Hugging Face · Arazzo Workflow

Hugging Face Dataset Size and Parquet Files

Version 1.0.0

Confirm a dataset on the Hub, read its size profile, then list its Parquet files.

1 workflow 2 source APIs 1 provider
View Spec View on GitHub ArazzoWorkflows

Provider

hugging-face

Workflows

dataset-size-and-parquet
Verify a dataset, read its size profile, and list its Parquet files.
Confirms a dataset exists on the Hub, retrieves its size information from the Dataset Viewer, and lists its converted Parquet files.
3 steps inputs: dataset, hfToken outputs: configs, datasetNumRows, parquetFiles
1
confirmDataset
$sourceDescriptions.hubApi.getDataset
Confirm the dataset exists on the Hub before querying the viewer for its size and Parquet files.
2
getSize
$sourceDescriptions.datasetViewerApi.getDatasetSize
Read the dataset's size profile including row counts and byte sizes for the full dataset and for each subset and split.
3
listParquet
$sourceDescriptions.datasetViewerApi.getParquetFiles
List the auto-converted Parquet files for the dataset so a consumer can plan efficient bulk access.

Source API Descriptions

Arazzo Workflow Specification

hugging-face-dataset-size-and-parquet-workflow.yml Raw ↑
arazzo: 1.0.1
info:
  title: Hugging Face Dataset Size and Parquet Files
  summary: Confirm a dataset on the Hub, read its size profile, then list its Parquet files.
  description: >-
    A data-engineering planning flow that spans the Hub API and the Dataset
    Viewer API. The workflow first confirms a dataset exists on the Hub, then
    reads its size profile (row counts and byte sizes per subset and split) from
    the Dataset Viewer, and finally lists the auto-converted Parquet files so a
    consumer can plan efficient bulk access.

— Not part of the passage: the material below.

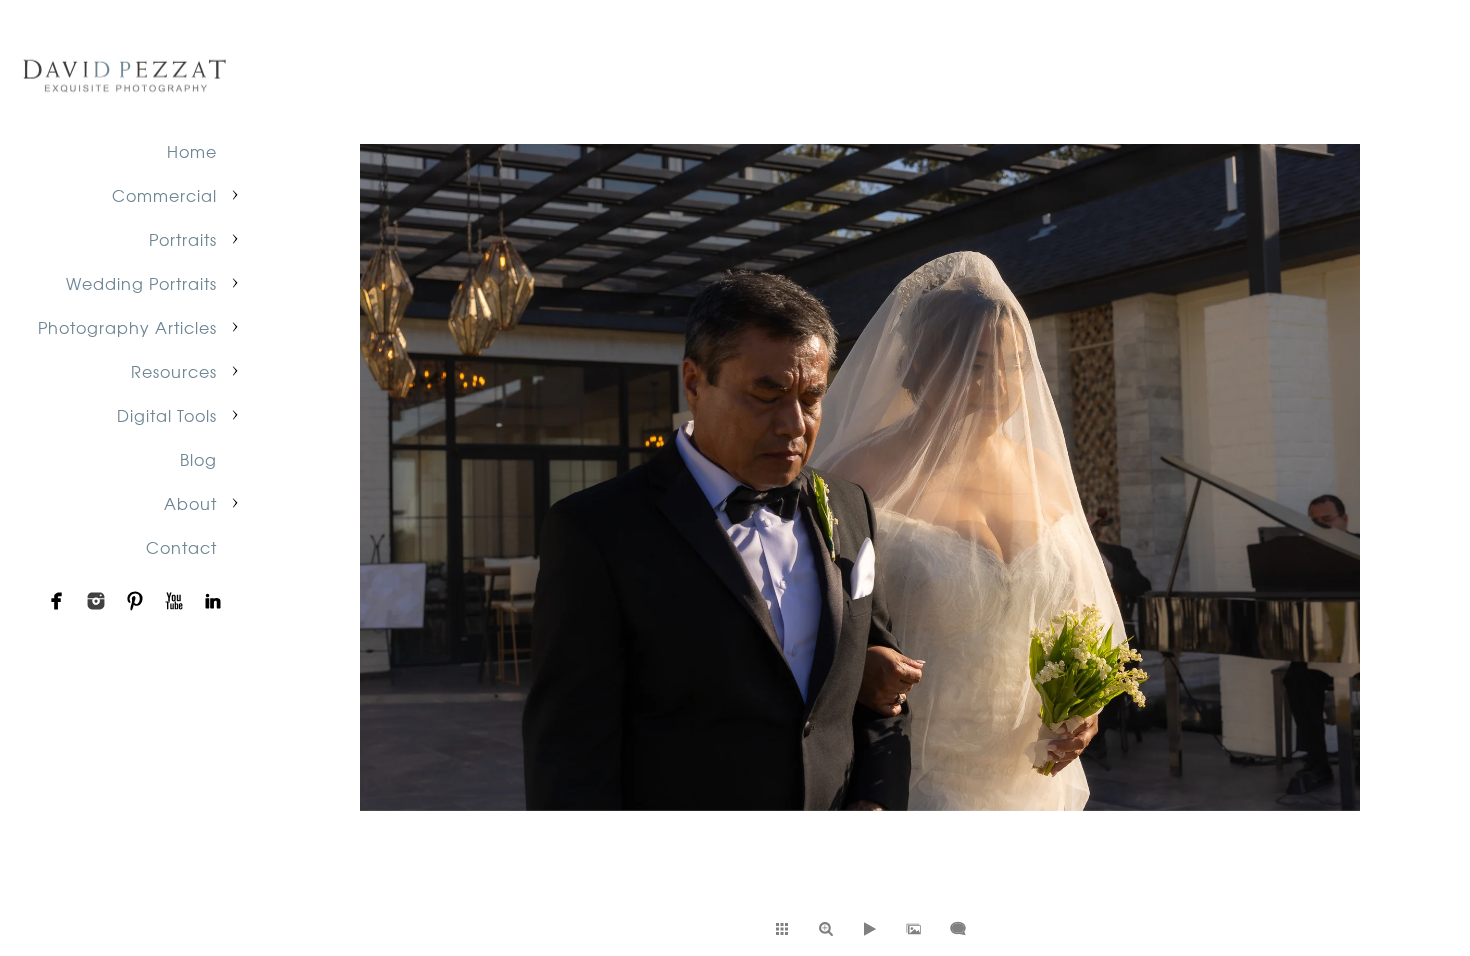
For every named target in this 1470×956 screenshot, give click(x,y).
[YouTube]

Every step spells out its request
    inline so the flow can be read and executed without opening the underlying
    OpenAPI description.
  version: 1.0.0
sourceDescriptions:
- name: hubApi
  url: ../openapi/hugging-face-hub-api.yml
  type: openapi
- name: datasetViewerApi
  url: ../openapi/hugging-face-dataset-viewer-api.yml
  type: openapi
workflows:
- workflowId: dataset-size-and-parquet
  summary: Verify a dataset, read its size profile, and list its Parquet files.
  description: >-
    Confirms a dataset exists on the Hub, retrieves its size information from the
    Dataset Viewer, and lists its converted Parquet files.
  inputs:
    type: object
    required:
    - hfToken
    - dataset
    properties:
      hfToken:
        type: string
        description: Hugging Face access token used as a Bearer credential.
      dataset:
        type: string
        description: The dataset id on the Hugging Face Hub.
  steps:
  - stepId: confirmDataset
    description: >-
      Confirm the dataset exists on the Hub before querying the viewer for its
      size and Parquet files.
    operationId: $sourceDescriptions.hubApi.getDataset
    parameters:
    - name: repo_id
      in: path
      value: $inputs.dataset
    successCriteria:
    - condition: $statusCode == 200
    outputs:
      datasetId: $response.body#/id
    onSuccess:
    - name: exists
      type: goto
      stepId: getSize
      criteria:
      - condition: $statusCode == 200
  - stepId: getSize
    description: >-
      Read the dataset's size profile including row counts and byte sizes for the
      full dataset and for each subset and split.
    operationId: $sourceDescriptions.datasetViewerApi.getDatasetSize
    parameters:
    - name: Authorization
      in: header
      value: Bearer $inputs.hfToken
    - name: dataset
      in: query
      value: $inputs.dataset
    successCriteria:
    - condition: $statusCode == 200
    outputs:
      datasetNumRows: $response.body#/size/dataset/num_rows
      configs: $response.body#/size/configs
  - stepId: listParquet
    description: >-
      List the auto-converted Parquet files for the dataset so a consumer can
      plan efficient bulk access.
    operationId: $sourceDescriptions.datasetViewerApi.getParquetFiles
    parameters:
    - name: Authorization
      in: header
      value: Bearer $inputs.hfToken
    - name: dataset
      in: query
      value: $inputs.dataset
    successCriteria:
    - condition: $statusCode == 200
    outputs:
      parquetFiles: $response.body#/parquet_files
  outputs:
    datasetNumRows: $steps.getSize.outputs.datasetNumRows
    configs: $steps.getSize.outputs.configs
    parquetFiles: $steps.listParquet.outputs.parquetFiles